LONDON Horizon Discovery plc is putting its money where its mouth is, in a deal to in-license a series of kinase inhibitors and shape them up for development as personalized medicines, using its genomics discovery research technologies.
In return for carrying out this preclinical research, Horizon will be in line for payments of more than £50 million (US$76.6 million) in development milestones plus royalties on sales of any products, from partner Servier SA.
Under terms of the agreement, Servier has the first option to license back the compounds. If it chooses not to, Cambridge, UK-based Horizon will be free to find another partner. In this case, Servier would receive payments as any program advanced.
The kinase inhibitors that are the subject of the deal were discovered in a collaboration between Neuilly-sur-Seine, France-based Servier and the UK company Vernalis plc.
In previous preclinical studies the compounds have shown potential to treat a range of cancers. However, currently the precise mechanism of action is unclear and there are no biomarkers to guide clinical development.
Darrin Disley, CEO of Horizon, told BioWorld Today it will take 18 months to two years to reach the point where there is a clear clinical development plan. The company will apply technologies including isogenic cell lines, Crispr Cas9 and other gene-editing techniques to create patient-specific cell lines, and ultra-high throughput combination screening to find biomarkers with which to identify the patients who are most likely to respond and that are indicative of drug efficacy.
"In the era of personalized medicine, companies are no longer going to do a number of clinical trials treating all patients; they need to have a defined development plan," Disley said. The problem is that it's necessary to understand the mechanism of action and have some means of finding likely responders.

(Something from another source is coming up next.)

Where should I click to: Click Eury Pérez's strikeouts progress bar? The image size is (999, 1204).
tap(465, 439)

Horizon points to two examples where its translational genomics technologies have informed stratification. The first involved using precisely engineered cell lines to identify the 4.8 percent of lung cancer patients with specific EGFR mutations who would respond to Iressa (gefitinib).
Another example is Erbitux (cetuximab), in the treatment of metastatic colon cancer, where 40 percent of patients who have a mutant K-Ras gene that makes them resistant to the drug are excluded from therapy. However, there are many different variants of mutant K-Ras and a study using Horizon's human cell lines has shown not all variants are equal and that some patients currently excluded could benefit from Erbitux treatment.

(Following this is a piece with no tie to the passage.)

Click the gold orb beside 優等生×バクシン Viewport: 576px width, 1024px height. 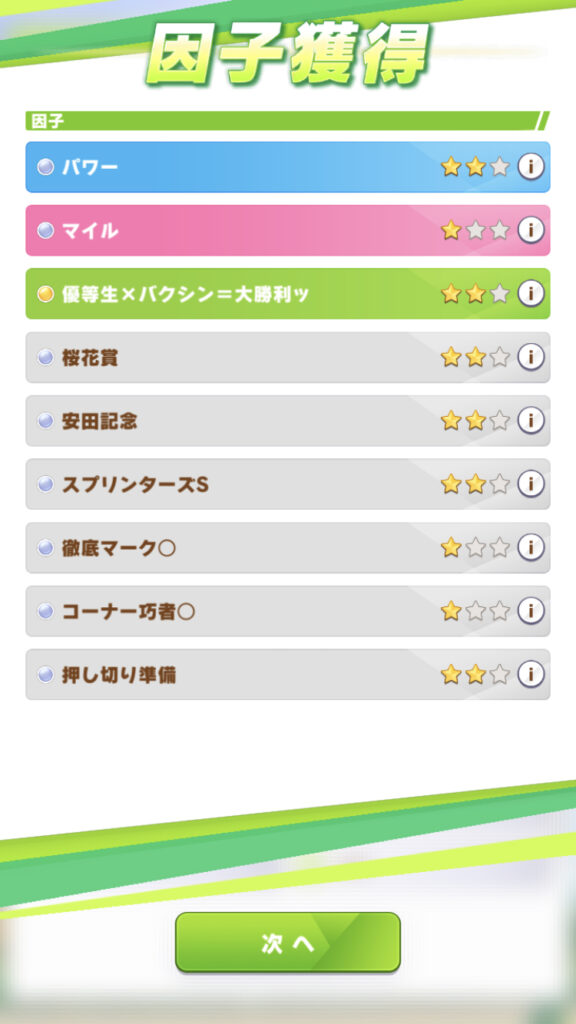(x=45, y=295)
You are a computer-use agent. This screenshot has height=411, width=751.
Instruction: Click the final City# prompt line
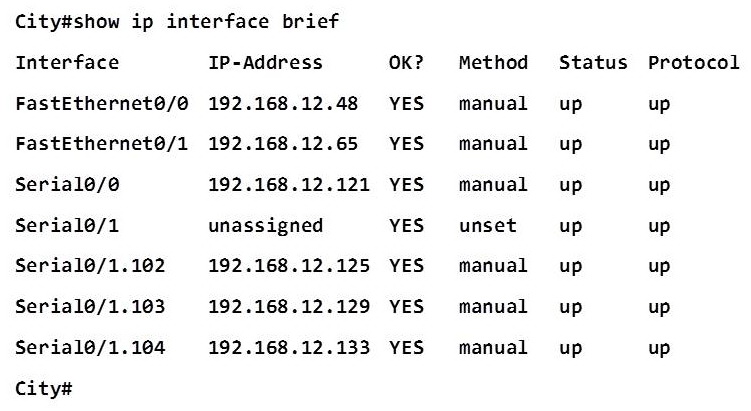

Normally Horizon does this type of genomics detective work on a fee-for-service basis, but in the case of the kinase inhibitors that are the subject of this deal, the company approached Servier, an existing customer, with the proposal to in license the compounds and to carry out the research at its own expense.
Horizon has inside knowledge of the compounds because Jon Moore, the company's chief scientific officer, previously was head of biology at Vernalis plc. In addition to cancer, Disley said, "there is a strong scientific rationale" for using the kinase inhibitors in other disease areas and Horizon has secured the rights to explore other indications.

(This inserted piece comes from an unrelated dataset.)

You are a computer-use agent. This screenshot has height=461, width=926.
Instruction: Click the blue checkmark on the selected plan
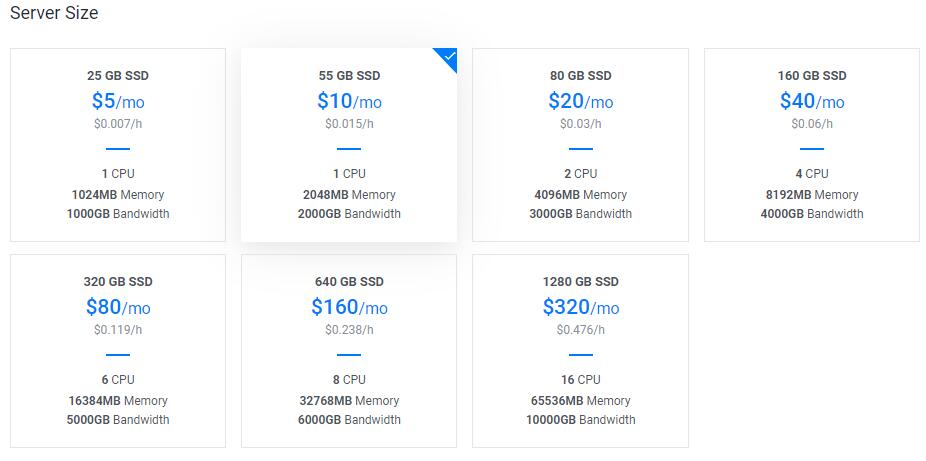point(449,58)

While this is the first such deal Horizon has signed, Disley said pharma companies are sitting on a range of assets that have been parked or have failed in clinical development, because the knowledge needed for stratification was not at hand. He expects to reach similar agreements in the future.
"We are utilizing the drug discovery tool box we have developed to take on assets from pharma," Disley said. "We have the knowhow and the technology to take parked programs further and expect to move more stranded or halted assets forward."
He pointed to Axovant Inc.'s acquisition of Glaxosmithkline plc's Alzheimer's disease treatment RVT-101, for $5 million up front, following the drug's failure in late-stage development.
After dusting off the development program, Axovant raised $315 million in an IPO on the New York Stock Exchange in June. Then on Monday, the Hamilton, Bermuda-based company announced the start of a 24-week 1,150 patient trial in mild to moderate Alzheimer's.
Armed with a FDA special protocol assessment, a successful outcome to the trial could lead to a new drug application as soon as 2017.
"There is going to be more and more of this type of thing happening," Disley said. "This is particularly so in cancer genomics, where you need strategies to build out from covering 5 percent of patients, or where products have failed, but may work in stratified populations or in different indications."